Liu teaches calculating…according to a ratio of the non-zero outputs (section 3.2; “…where γ is the proportion of non-zeros of the sparse matrix,”; Liu teaches using a proportion of non-zero outputs in a calculation (i.e. according to a ratio of the non-zero outputs)).
Howard, Shi, and Liu are analogous art because they are from the same field of endeavor in neural networks.
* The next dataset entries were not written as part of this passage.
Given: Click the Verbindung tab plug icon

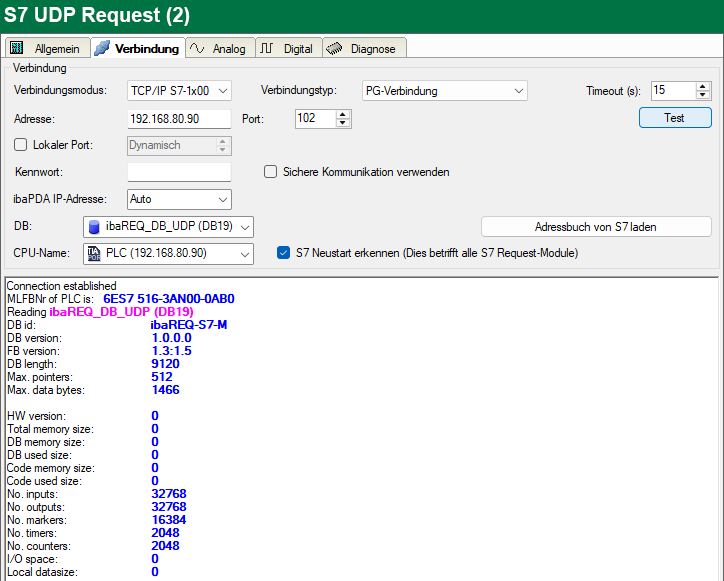Looking at the screenshot, I should pyautogui.click(x=103, y=48).
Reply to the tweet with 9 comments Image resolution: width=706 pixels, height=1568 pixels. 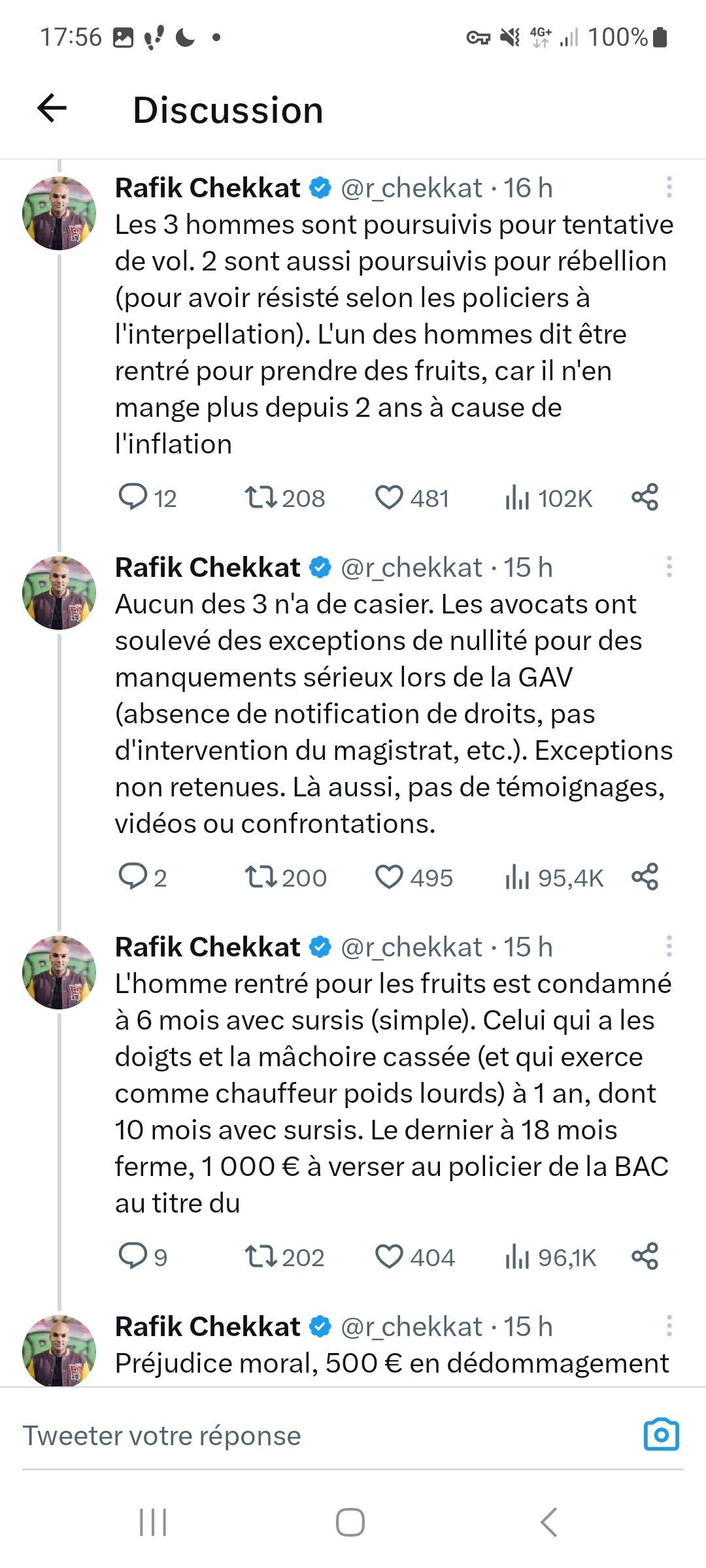tap(143, 1257)
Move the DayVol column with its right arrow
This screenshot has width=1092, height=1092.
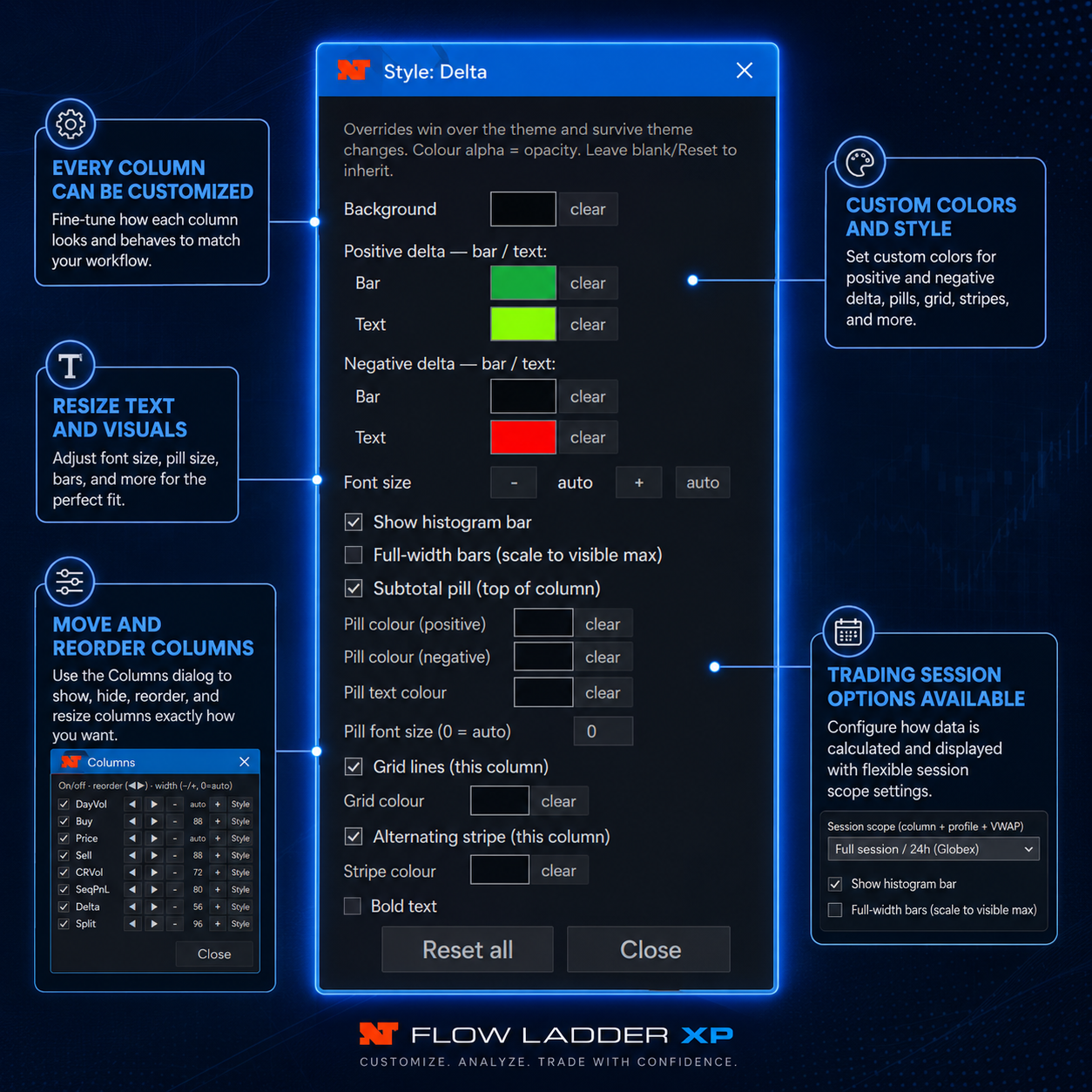(154, 805)

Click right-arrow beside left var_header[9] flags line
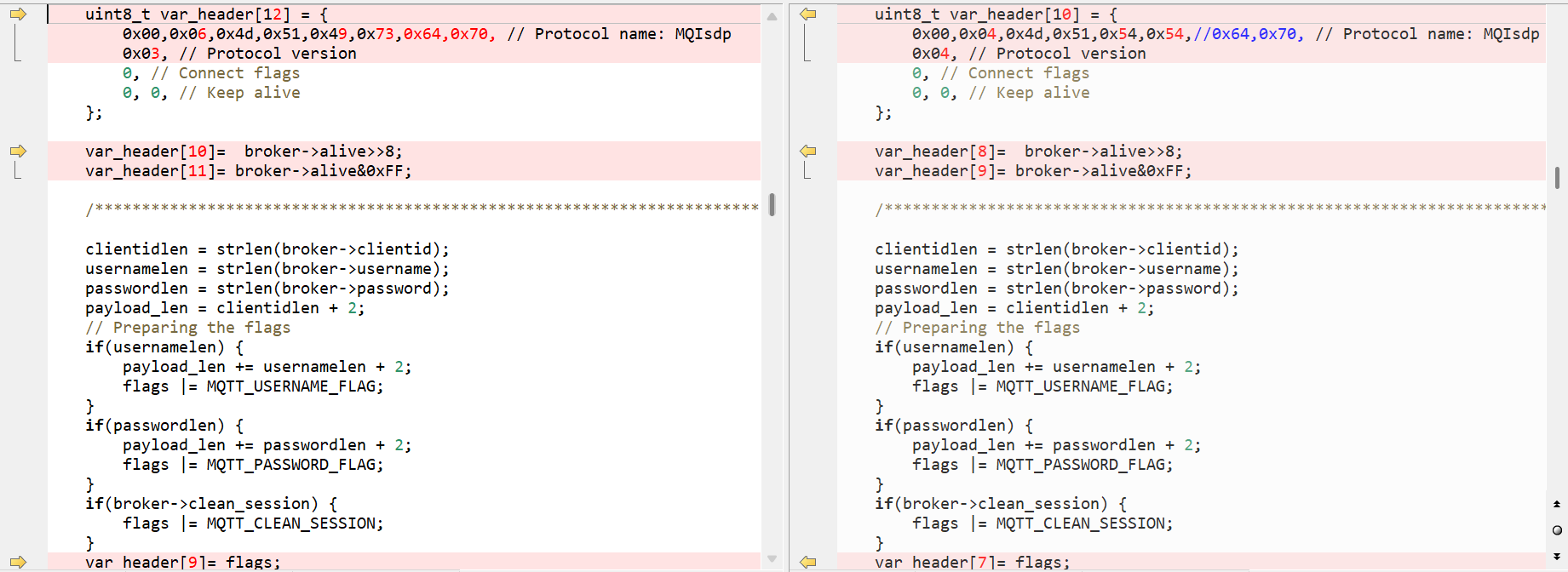(18, 563)
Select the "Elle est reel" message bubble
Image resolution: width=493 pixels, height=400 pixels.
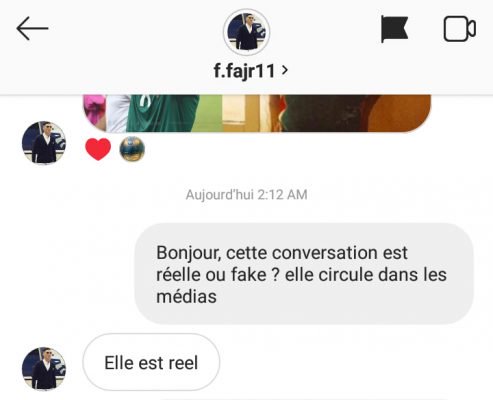click(x=151, y=362)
Before the effective filing date of the invention, it would have been obvious to a person of ordinary skill in the art, having the teaching of Howard, Shi, and Liu before him or her to modify the activation layers as in Howard and Shi to include using a ratio of non-zero outputs as in Liu, obtaining the advantage of increasing the speed of the network (Liu; section 3.1; “Our objective is to replace computationally expensive convolutional operation O = K * I in formula (1) by its fast sparsified version which is based on multiplication of sparse matrices,”).
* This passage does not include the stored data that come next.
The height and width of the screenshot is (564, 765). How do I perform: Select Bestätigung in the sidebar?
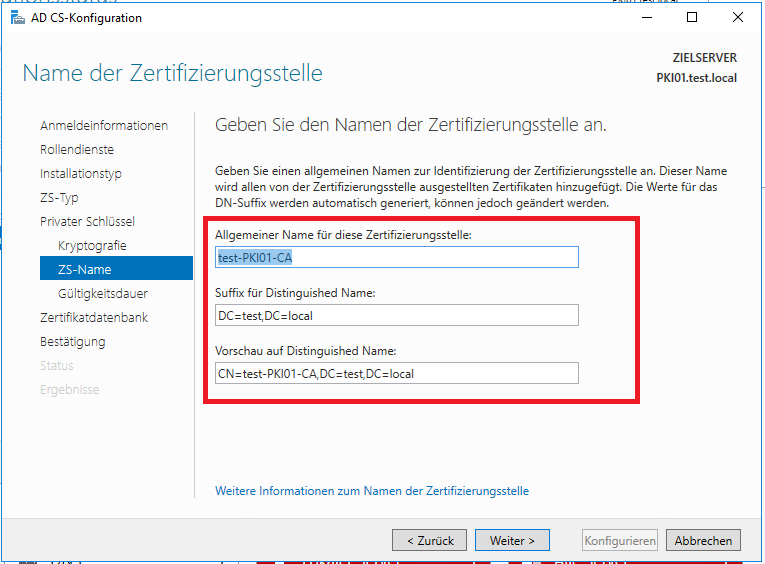pyautogui.click(x=72, y=342)
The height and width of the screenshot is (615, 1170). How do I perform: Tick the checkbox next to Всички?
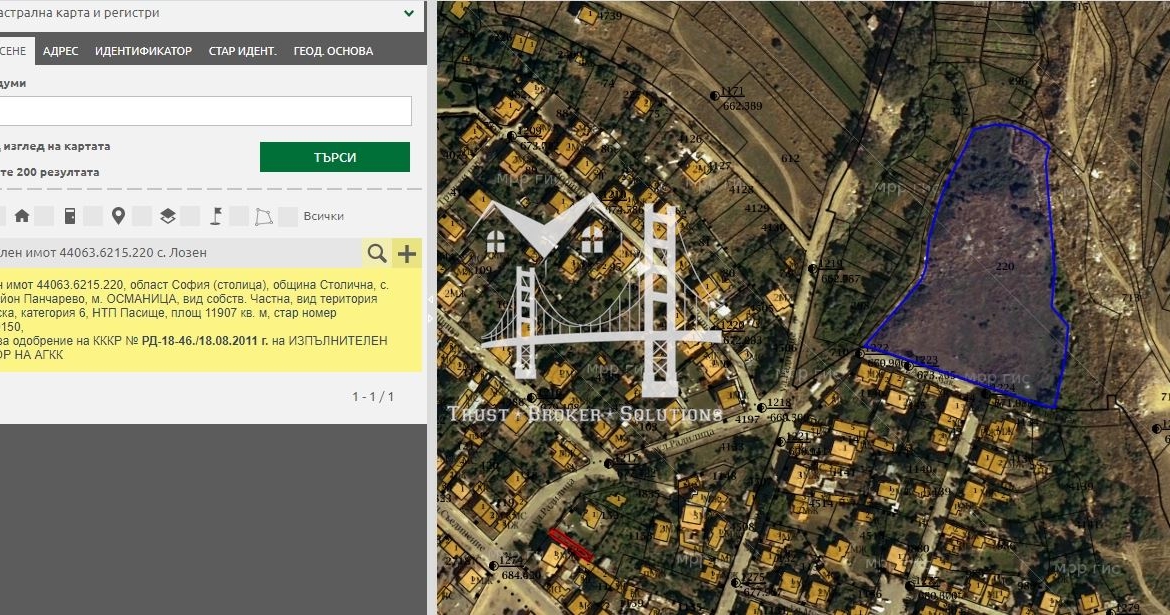click(288, 216)
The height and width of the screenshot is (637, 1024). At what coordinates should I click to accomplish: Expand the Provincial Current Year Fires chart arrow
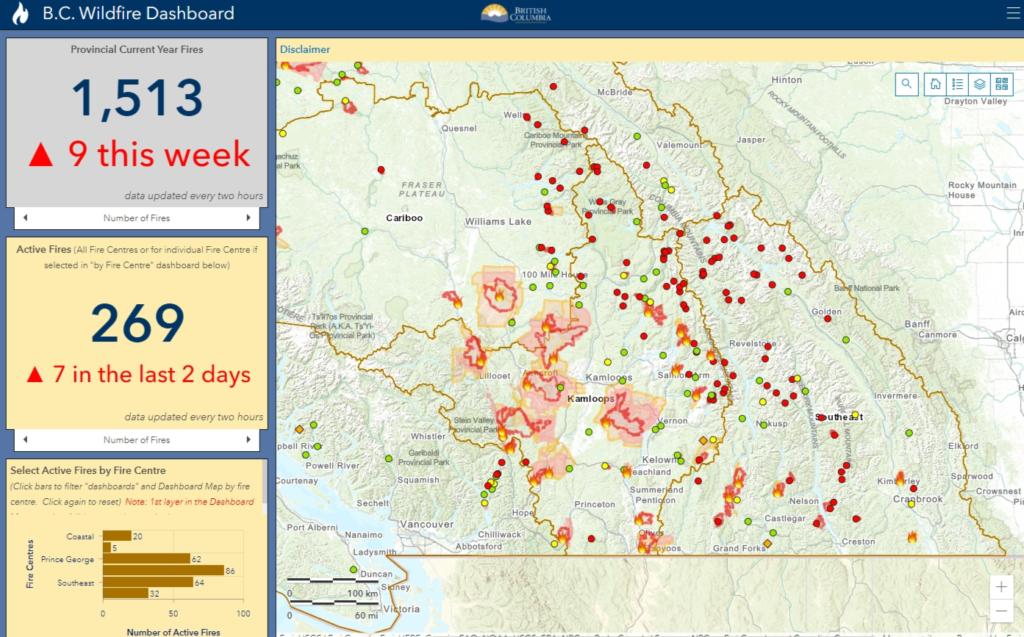pyautogui.click(x=251, y=217)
Claims 5, 7, 16, and 18 are rejected under 35 U.S.C. 103 as being unpatentable over Talathi (U.S. Patent No 20170061326-A1) in view of Howard and Shi.
Regarding claim 5, Howard and Shi teach the method of claim 2. Howard further teaches:
the first model of the convolutional neural network comprises a plurality of…convolution layers…arranged in the sequential order (Description, (col. 4:21): "In some implementations, the plurality of depthwise separable convolution layers can be stacked one after another,"; Howard teaches a plurality of convolutional layers, arranged one after another (i.e. a plurality of convolution layers arranged in the sequential order))
reducing channel widths of the second convolution layers in the second macroblock in response to any one of the second convolution layers is in the enhancement layer group ((col. 4:65): “The width multiplier can be used to reduce the computational costs and number of parameters of a convolutional neural network by reducing the number of filters (or channels) included in one or more convolutional layers of a convolutional neural network,”; Howard teaches reducing the number of filters (i.e. reducing channel widths) of multiple particular convolution layers (i.e. a particular group or macroblock) of a convolutional neural network (i.e. reducing channel widths of the second convolution layers in the second macroblock). If a layer has a width multiplier between 0 and 1 (i.e. is in the enhancement layer group), its channel width will be reduced (i.e. in response to any one of the second convolution layers is in the enhancement layer group)).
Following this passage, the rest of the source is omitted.